* [DOCUMENT EXTRACT]
Inter-American Commission of Women
- English-language version of the CIM logo (since 2020)
- OAS member states where the CIM operates
- Abbreviation: CIM
- Formation: 1928
- Founded at: Havana, Cuba
- Purpose: "Shape the public policy agenda from a rights-based perspective for the full citizenship of women and the elimination of gender-based discrimination and violence"
- Location: Washington, D.C.;
- Region served: OAS member states
- Fields: Women's rights
- Official language: Spanish, English, Portuguese, French
- Executive Secretary: Alejandra Mora Mora
- Board of directors: Executive Committee
- Main organ: Assembly of Delegates
- Parent organization: Organization of American States (OAS)
- Website: www.oas.org/en/cim/

= Inter-American Commission of Women =

International organization

The Inter-American Commission of Women (Comisión Interamericana de Mujeres, Comissão Interamericana de Mulheres, Commission interaméricaine des femmes), abbreviated CIM, is an organization that falls within the Organization of American States. It was established in 1928 by the Sixth Pan-American Conference and is composed of one female representative from each Republic in the Union. In 1938, the CIM was made a permanent organization, with the goal of studying and addressing women's issues in the Americas.

* [DATA BLOCK]
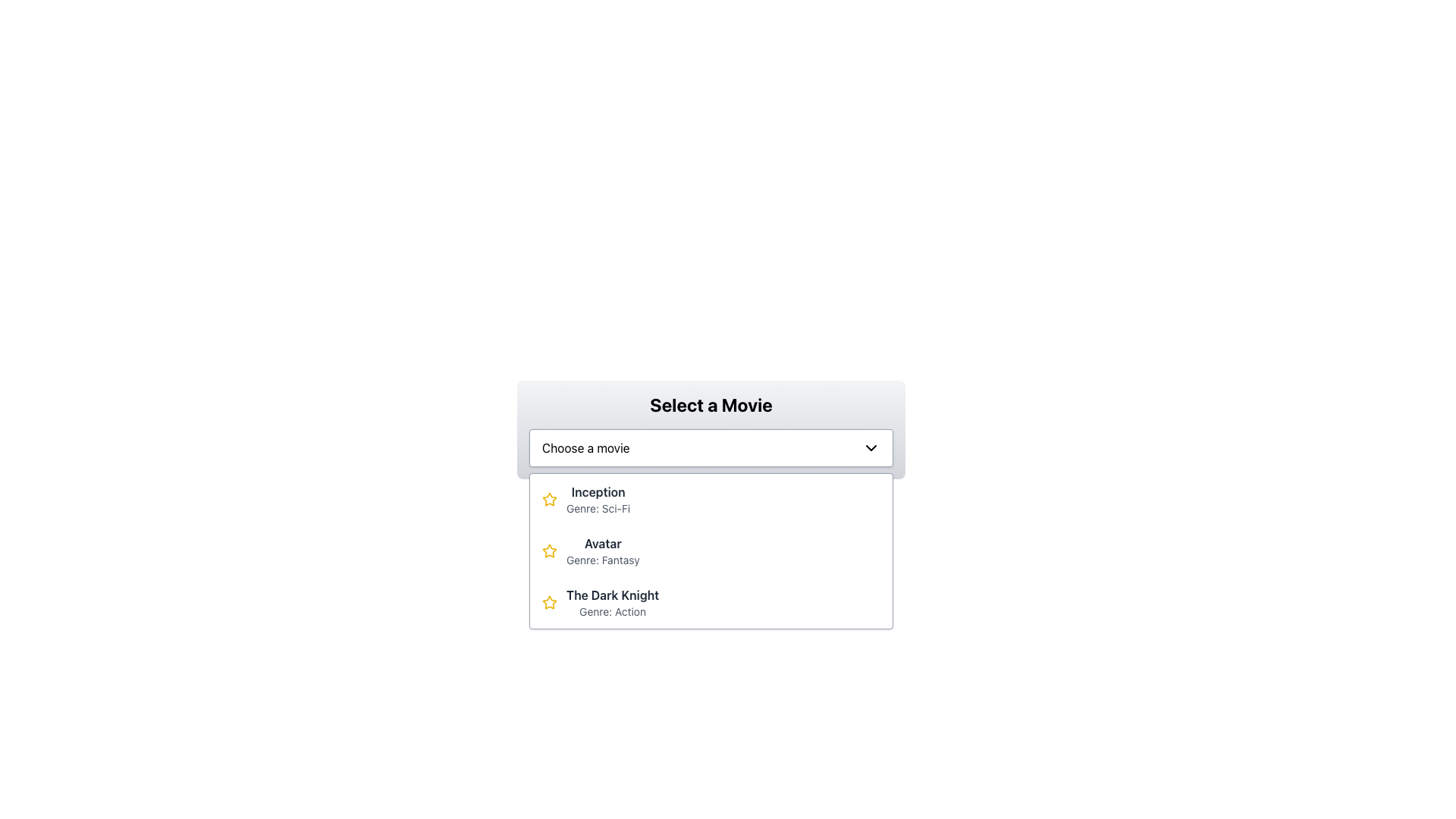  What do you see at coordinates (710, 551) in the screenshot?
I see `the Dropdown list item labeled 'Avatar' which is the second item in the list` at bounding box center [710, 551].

* [GOAL] Continue the article on the Inter-American Commission of Women, starting right after its final sentence, which ends "women's issues in the Americas".

* [RESULT FOR THIS TASK]
CIM was the first intergovernmental organization designed specifically to address the civil and political needs of women, and in many ways has led the movement for international women's rights. In 1933, CIM became the first international organization to present a resolution for international suffrage for women, which was not ratified, as well as the first to submit a treaty which was adopted concerning women's rights. This treaty, the 1933 Convention on the Nationality of Women, established that marriage did not affect nationality. The women of the CIM submitted a resolution and attained the first international acknowledgement of women's political and civil rights (1938). They also researched and prepared the first-ever treaty on violence against women which was approved as the 1994 Belém do Pará Convention. By attaining international agreements, the delegates of the CIM are able to pressure change in their home countries to comply with those resolutions.

Since 1955, CIM has regularly reported to the United Nations on the status of women in the Americas and works to implement U.N. Conventions in the Western Hemisphere.

== History ==
=== Founding ===
When it became known that one of the three topics to be discussed at the 1930 meeting of the League of Nations would be the subject of nationality and how that could be codified in international law, Doris Stevens, a well-known feminist from the United States determined that the first priority of feminists should be to study how law effected women's nationality. For example, at the time, upon marrying, a British woman would have lost her British citizenship had she married an Argentine, but as Argentina's law did not confer citizenship upon her for marriage, she became stateless. Stevens worked with Alice Paul of the National Woman's Party of the United States to review and prepare a report evaluating how women were effected by various laws. The women compiled a monumental report, which indexed all laws controlling women's nationality from every country in their native language and then translated each law on an accompanying page.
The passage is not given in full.